September 4th, 2010 at 11:46 am
Tomshardware and Techpowerups have done scaling analysis’ of PCIe 2.0 with both GTX400 and HD5000 cards from x1, x4, x8 and x16. If Expreview did a test, they wouldn’t be able to show a major difference, but its important to know how or why this was the case, not just that it was.
For example, if we assume that in these articles they claim even the higher-end GTX480 doesn’t take more than an average 5% hit in x8 versus x16 in real world gaming, then we can extrapolate that a single x1 lane can take a GPU with around 70-shaders also running at 1400Mhz. But the 96-shaders in Sparkle’s GT240 are running at 1340Mhz, so we could say a significant PCIe lane bottleneck is occuring.
We could reverse this analysis and claim that Sparkle has done their homework, that 96 CUDA cores at 1340Mhz doesn’t take a hit in real-word apps in a single PCIe 2.0 lane. This would explain why a GTX480 doesn’t take much of a hit in x8, as the full 16 lane slot could take a graphics card with a total of almost 1500 CUDA cores, if such a card was built.
Both are equally unlikely IMO, though I think the real situation is in between these two.
Chances are, Sparkle is filling a demand of customers wanting more performance in the same or lower power envelope as currently available x1 cards; even if the performance hit is significant, its be better than what’s available in x1 which is more than a generation behind.
Remember, these products aren’t catered to folks who would otherwise get the full x16 version, they are catered to those who are only interested in x1 options.
September 4th, 2010 at 10:02 pm
I am sure glad we have a resident professor here at Expreview cuz I like this guy! Mr. Lehpron should be designing the next Intel and ATI platforms, and let’s not forget the next ASUS Rampage 4 Extreme, let’s get some VRAM on that baby.

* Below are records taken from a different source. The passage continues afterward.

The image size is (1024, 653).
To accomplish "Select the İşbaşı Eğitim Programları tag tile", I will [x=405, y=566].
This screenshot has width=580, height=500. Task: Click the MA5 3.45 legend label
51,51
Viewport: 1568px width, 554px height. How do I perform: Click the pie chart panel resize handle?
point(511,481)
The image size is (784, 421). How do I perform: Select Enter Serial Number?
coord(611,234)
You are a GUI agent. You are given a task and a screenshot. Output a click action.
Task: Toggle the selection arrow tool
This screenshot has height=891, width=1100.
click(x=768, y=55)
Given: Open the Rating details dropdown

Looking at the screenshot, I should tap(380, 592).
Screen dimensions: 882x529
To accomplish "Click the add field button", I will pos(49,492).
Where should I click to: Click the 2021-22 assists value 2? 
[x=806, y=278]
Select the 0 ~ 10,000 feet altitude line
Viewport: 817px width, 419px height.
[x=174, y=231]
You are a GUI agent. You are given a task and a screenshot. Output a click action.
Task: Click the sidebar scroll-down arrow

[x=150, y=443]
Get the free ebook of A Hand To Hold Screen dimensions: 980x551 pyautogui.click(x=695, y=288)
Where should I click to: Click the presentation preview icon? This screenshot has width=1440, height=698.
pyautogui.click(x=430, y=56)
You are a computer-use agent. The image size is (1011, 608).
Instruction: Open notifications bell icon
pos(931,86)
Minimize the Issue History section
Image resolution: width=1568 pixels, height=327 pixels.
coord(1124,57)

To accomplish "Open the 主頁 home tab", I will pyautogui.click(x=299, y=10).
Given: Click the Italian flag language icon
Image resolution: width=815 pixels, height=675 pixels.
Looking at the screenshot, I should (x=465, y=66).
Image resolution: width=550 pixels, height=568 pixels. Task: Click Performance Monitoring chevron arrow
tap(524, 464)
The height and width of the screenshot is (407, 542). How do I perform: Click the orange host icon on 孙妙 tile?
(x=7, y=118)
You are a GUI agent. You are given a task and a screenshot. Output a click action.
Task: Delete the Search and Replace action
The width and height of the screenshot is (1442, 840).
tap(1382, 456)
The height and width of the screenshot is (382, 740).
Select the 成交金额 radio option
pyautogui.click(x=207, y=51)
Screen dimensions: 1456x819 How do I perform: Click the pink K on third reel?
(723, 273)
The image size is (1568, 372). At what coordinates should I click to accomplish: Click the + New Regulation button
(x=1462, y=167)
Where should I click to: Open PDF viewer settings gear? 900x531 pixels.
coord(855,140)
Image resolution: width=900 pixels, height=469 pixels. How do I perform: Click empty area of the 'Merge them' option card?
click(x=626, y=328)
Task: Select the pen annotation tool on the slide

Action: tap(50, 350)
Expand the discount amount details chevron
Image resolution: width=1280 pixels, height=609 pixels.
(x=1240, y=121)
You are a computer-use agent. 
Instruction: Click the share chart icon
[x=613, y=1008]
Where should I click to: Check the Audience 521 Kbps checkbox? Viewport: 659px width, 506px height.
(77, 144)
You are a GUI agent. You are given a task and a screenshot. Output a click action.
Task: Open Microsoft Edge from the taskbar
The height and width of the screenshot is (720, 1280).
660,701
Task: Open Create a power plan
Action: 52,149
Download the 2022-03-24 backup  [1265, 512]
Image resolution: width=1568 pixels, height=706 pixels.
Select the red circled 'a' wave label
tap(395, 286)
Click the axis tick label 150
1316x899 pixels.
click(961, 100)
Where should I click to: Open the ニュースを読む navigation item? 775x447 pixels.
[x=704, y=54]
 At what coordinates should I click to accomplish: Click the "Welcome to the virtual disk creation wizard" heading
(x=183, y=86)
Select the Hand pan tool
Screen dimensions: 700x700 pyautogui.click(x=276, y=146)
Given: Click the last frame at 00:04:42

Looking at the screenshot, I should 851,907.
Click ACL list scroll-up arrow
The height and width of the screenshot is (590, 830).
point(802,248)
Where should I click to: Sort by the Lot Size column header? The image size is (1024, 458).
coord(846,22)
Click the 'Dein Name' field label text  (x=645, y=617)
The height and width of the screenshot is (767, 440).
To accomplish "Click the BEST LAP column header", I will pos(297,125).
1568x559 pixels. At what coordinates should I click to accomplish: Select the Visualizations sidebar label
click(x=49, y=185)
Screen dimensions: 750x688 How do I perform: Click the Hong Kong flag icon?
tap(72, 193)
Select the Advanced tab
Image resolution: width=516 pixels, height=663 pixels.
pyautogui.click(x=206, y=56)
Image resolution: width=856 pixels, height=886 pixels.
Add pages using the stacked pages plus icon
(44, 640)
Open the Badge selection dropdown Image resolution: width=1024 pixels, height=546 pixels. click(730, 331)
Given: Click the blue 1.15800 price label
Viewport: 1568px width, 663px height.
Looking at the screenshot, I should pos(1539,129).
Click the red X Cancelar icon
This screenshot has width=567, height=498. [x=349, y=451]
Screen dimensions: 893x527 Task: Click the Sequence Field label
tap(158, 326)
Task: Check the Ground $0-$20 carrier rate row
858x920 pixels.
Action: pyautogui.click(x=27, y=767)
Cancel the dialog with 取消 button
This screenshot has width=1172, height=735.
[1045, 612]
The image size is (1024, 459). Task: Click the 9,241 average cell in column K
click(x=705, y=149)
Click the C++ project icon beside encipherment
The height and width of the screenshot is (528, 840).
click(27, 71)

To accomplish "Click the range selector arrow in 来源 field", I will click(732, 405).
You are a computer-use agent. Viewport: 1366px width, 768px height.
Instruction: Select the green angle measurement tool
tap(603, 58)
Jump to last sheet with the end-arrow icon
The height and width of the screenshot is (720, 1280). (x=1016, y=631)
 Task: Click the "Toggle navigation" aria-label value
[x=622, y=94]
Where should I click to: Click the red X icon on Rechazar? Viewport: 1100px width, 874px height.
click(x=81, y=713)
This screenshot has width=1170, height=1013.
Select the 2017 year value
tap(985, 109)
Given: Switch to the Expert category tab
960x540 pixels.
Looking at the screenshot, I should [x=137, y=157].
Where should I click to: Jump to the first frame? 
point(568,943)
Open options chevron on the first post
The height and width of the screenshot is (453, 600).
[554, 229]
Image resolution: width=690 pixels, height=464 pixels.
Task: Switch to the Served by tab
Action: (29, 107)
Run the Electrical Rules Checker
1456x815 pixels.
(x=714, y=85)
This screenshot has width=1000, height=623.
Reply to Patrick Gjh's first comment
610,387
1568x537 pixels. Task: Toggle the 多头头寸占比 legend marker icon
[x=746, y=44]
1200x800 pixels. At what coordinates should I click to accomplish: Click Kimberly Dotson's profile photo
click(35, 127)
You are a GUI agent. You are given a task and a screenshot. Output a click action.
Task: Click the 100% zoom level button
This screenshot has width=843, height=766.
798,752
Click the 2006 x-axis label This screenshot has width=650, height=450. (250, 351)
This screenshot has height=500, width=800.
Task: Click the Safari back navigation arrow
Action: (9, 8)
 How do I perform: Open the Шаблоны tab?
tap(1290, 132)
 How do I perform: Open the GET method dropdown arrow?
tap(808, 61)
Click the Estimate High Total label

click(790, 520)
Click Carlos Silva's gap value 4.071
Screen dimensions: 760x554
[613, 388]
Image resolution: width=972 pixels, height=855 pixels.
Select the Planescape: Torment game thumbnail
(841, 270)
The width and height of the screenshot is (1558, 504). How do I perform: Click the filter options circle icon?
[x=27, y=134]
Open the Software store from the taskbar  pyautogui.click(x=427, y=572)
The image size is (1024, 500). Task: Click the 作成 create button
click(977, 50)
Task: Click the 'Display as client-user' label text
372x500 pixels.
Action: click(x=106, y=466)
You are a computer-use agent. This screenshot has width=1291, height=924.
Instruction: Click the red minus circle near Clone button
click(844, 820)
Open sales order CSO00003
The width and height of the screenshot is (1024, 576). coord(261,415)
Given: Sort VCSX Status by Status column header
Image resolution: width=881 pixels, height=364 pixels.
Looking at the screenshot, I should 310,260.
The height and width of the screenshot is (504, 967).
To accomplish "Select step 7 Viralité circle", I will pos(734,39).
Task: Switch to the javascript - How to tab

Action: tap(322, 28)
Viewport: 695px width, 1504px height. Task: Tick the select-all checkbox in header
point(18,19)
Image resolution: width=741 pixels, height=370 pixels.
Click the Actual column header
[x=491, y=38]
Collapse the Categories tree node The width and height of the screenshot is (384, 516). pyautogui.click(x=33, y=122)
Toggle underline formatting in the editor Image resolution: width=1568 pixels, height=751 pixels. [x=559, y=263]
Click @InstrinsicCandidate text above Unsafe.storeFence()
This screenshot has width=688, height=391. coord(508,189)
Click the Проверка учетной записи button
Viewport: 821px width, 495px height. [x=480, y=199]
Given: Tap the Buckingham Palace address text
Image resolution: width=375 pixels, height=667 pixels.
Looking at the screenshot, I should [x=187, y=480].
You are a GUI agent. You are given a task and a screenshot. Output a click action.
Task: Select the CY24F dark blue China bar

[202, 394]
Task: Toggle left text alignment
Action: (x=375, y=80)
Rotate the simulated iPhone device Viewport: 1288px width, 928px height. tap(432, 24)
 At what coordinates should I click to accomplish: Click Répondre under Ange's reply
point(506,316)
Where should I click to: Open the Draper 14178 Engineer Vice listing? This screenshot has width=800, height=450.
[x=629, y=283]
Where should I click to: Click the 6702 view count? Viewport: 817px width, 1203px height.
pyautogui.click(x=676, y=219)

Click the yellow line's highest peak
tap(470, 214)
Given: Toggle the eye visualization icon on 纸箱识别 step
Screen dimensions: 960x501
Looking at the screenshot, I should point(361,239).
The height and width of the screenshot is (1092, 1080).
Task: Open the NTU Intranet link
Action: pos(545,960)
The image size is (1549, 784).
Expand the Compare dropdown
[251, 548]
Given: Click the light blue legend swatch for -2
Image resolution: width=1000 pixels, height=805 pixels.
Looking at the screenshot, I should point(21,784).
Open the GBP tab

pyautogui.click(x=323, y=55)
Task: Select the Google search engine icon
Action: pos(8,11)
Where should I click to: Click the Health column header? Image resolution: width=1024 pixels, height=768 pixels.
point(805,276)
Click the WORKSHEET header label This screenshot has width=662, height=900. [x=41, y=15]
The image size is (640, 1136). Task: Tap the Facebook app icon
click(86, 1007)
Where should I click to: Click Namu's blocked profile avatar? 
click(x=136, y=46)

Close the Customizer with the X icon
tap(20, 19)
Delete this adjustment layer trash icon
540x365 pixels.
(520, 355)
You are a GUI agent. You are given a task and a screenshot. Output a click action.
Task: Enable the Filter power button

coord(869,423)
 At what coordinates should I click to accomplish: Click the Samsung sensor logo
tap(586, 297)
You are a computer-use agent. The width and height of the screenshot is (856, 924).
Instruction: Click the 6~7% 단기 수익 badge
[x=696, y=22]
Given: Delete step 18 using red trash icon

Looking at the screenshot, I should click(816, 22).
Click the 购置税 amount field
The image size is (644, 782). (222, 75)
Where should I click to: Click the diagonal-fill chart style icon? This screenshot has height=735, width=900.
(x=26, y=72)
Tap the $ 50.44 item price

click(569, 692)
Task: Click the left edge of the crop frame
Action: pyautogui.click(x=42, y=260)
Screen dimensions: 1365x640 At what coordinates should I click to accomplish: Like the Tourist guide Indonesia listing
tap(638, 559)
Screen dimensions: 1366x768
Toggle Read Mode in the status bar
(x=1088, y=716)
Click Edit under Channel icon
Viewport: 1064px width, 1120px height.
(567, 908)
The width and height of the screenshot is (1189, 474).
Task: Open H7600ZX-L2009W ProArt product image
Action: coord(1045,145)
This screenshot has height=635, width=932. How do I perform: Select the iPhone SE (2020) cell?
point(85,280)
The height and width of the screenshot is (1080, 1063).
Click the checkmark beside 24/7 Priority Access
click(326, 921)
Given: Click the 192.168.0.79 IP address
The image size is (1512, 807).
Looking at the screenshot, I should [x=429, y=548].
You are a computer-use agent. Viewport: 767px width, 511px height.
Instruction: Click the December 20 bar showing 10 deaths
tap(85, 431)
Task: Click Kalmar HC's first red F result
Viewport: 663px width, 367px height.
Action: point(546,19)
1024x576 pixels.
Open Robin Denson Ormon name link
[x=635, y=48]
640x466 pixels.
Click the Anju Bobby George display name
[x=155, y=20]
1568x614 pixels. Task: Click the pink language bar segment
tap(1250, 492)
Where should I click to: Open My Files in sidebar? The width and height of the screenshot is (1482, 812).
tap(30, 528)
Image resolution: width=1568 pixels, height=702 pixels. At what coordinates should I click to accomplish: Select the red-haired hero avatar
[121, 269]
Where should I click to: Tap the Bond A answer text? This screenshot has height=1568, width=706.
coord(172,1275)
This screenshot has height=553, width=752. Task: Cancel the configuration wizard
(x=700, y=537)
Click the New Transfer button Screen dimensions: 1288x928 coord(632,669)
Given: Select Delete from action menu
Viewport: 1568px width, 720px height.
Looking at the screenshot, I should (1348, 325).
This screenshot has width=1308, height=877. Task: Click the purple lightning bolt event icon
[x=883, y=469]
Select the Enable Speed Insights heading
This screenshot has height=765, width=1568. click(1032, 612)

ASUS is already experimenting placing an ATI VPU directly on the next Rampage Mainboard then a vertical heatsink fan would be possible, oh how mind wanders!
September 4th, 2010 at 11:35 pm
These are probably made for PhysX so ppl who have only one 16x slot with AMD Radeon could use these cheap cards to do the PhysX. That’s all.
April 15th, 2011 at 2:43 pm
your blog.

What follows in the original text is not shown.